▶ [PAGE EXCERPT]
▬▬▬▬▬▬▬▬▬▬

The bird is a swallow, as in Rondine, you know.
I would say that the first two acts are at least very reminiscent of operetta. You are right that the third act is ultimately tragic, but the first two acts are comic. The pair of Lisette and Prunier is a classic buffo pair, just like Magdalena and David in Meistersinger. I'm not saying La rondine is an operetta, I consider it a tragic comedy myself, but it was originally conceived as an operetta.
And no, Fanciulla is not an operetta. It does not contain the same comic elements as Rondine.


----------



## arts (Jun 17, 2011)

MAuer said:


> I envy your mom. To be able to speak four languages is fantastic. Although I understand and read German, I'm not nearly as fluent in it as I would like to be. (My mom came from Germany, but we never learned to speak the language as children -- I studied it in college.) Still, knowing another language opens up a whole culture for you.
> 
> Of course, you'll have plenty of time to study other languages. If you're planning a career as an opera singer, you'll want to learn Italian, German, or French, since the majority of the mainstream opera repertoire is written in one of those three. It's great that you'll be singing something in Czech and getting familiar with the sound of that language.


I am home-schooled. One of my classes is Italian. My singing teacher helps with pronunciation in the songs he assigns me but to really learn the language I have to hit the books and CDs. I'm only in my first class of Italian now. I wish one of the languages my mom can speak is Italian. I got interested in Italian for my singing.
I am almost finished with my song in Czech. That was quite challenging.


----------



## arts (Jun 17, 2011)

Actually singing and playing piano are what I picked. My mom is an artist and tried teaching me to draw and paint. Which I did, but I wasn’t passionate about it. My dad is a gold medalist in gymnastics and martial arts teacher. I do those too because I’m still in middle school and need gym classes. 
The Met!! I really want to go to the Met for a performance someday. That would be so cool. Is your daughter a stage manager now or is she studying to be one?


----------



## arts (Jun 17, 2011)

Couchie said:


> Elena is 13. Many of the greatest opera singers started in their 20s and 30s. It's a career where your prime time will be in your 40s and 50s. Plenty of time for Elena to spend chasing other passions and become a well rounded individual. You don't really start singing opera until you're a fully matured adult anyways.

▬▬▬▬▬▬▬▬▬▬

▶ [DATA LINES]
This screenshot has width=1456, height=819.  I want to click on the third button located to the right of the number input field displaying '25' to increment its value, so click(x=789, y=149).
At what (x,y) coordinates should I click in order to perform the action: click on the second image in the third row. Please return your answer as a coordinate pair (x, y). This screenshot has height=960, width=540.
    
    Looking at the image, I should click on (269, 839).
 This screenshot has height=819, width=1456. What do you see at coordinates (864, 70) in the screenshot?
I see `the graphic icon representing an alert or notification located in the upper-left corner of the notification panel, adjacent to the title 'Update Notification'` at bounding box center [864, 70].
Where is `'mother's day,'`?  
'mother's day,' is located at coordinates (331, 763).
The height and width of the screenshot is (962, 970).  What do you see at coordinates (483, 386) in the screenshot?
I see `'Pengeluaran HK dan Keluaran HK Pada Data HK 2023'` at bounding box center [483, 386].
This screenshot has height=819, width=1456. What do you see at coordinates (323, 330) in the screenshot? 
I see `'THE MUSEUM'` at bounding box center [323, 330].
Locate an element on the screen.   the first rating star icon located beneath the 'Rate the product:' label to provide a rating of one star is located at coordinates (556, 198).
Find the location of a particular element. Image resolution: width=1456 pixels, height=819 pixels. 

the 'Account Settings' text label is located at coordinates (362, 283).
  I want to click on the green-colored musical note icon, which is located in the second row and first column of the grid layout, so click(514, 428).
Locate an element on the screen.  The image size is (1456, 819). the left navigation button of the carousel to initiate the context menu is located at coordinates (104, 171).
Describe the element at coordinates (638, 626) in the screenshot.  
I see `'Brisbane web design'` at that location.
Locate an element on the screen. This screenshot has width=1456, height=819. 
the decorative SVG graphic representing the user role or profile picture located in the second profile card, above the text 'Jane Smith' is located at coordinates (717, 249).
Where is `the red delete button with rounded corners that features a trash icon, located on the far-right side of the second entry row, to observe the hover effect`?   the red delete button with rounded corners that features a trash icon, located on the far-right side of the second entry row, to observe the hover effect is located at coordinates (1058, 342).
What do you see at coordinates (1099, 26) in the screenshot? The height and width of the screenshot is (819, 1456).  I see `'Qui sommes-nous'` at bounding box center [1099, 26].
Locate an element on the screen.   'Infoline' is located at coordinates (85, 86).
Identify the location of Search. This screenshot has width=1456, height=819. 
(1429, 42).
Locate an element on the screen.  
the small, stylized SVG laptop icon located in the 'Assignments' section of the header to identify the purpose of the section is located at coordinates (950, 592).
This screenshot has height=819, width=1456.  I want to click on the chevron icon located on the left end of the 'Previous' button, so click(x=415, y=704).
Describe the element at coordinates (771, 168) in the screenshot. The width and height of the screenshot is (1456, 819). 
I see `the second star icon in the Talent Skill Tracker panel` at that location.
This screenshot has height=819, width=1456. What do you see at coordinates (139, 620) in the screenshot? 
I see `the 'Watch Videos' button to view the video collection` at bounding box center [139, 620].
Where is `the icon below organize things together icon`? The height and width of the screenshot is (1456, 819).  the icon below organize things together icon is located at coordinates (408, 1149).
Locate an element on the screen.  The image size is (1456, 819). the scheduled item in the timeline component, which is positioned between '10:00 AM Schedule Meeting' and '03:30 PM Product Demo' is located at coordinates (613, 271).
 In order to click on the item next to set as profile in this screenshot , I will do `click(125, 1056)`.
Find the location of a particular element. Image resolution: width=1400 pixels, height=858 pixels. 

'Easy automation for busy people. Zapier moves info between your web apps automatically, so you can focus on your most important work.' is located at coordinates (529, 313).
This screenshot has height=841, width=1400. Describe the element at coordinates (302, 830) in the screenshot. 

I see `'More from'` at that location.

▬▬▬▬▬▬▬▬▬▬

▶ [SET EXERCISE 1] In the opera forum thread, which pair of characters in La rondine is called a classic buffo pair?
▶ [SET EXERCISE 2] Resume the opera forum thread from its last line and write what comes next.
The data is separate from the opera forum thread.

▶ [OUTPUT 1] Lisette and Prunier.

▶ [OUTPUT 2]
Hi Couchie. Your green monster looks cool here. More like Thor. 
By "well rounded" I hope you don't mean I'll become "round"! LOL

I'm a beginner of a 40 year journey. My singing teacher keeps telling me that he is teaching me the basics now and we don't know what style my matured voice will have. He told me that I will not be able to sing some of the opera songs until I am in my 30's.

I just made a demo video for my agent. This video shows all the different things I practice. A year or 2 later I will probably have to make an updated one since I will be 15 and hopefully improve what I am doing. Take a peek if you have a chance. Have a nice weekend!


----------



## ComposerOfAvantGarde (Dec 2, 2011)

Elena House, I don't want to cause you any dismay, but I think your other hobbies are holding back your musical passion. I am glad you have chosen music for yourself and I hope you continue on to become a great singer, but as of now I would suggest you _only_ focus on music. I know singers who at ages a few years before 13 only focused music and they had progressed with music quite fast. Their intonation and their quality of sound were better at 13 than what you are showing at the moment. I'm not saying that you can't be as good as them though, I am saying that if you focus on your passion without all your other distractions you may be capable of achieving a better performance. At the moment I'll be blunt but truthful in saying that your singing and piano playing really aren't that great, but you certainly are capable of more if you put your mind to it.

Another thing, don't become public before you're ready. That's just my advice and you don't have to follow it, but certainly think about what I am saying: I BELIEVE YOU HAVE THE CAPACITY TO BECOME BRILLIANT. DON'T BECOME PUBLIC BEFORE YOU BECOME BRILLIANT, THAT JUST DOESN'T MAKE SENSE and DON'T START THINKING YOU HAVE NATURAL TALENT, NO ONE HAS THAT.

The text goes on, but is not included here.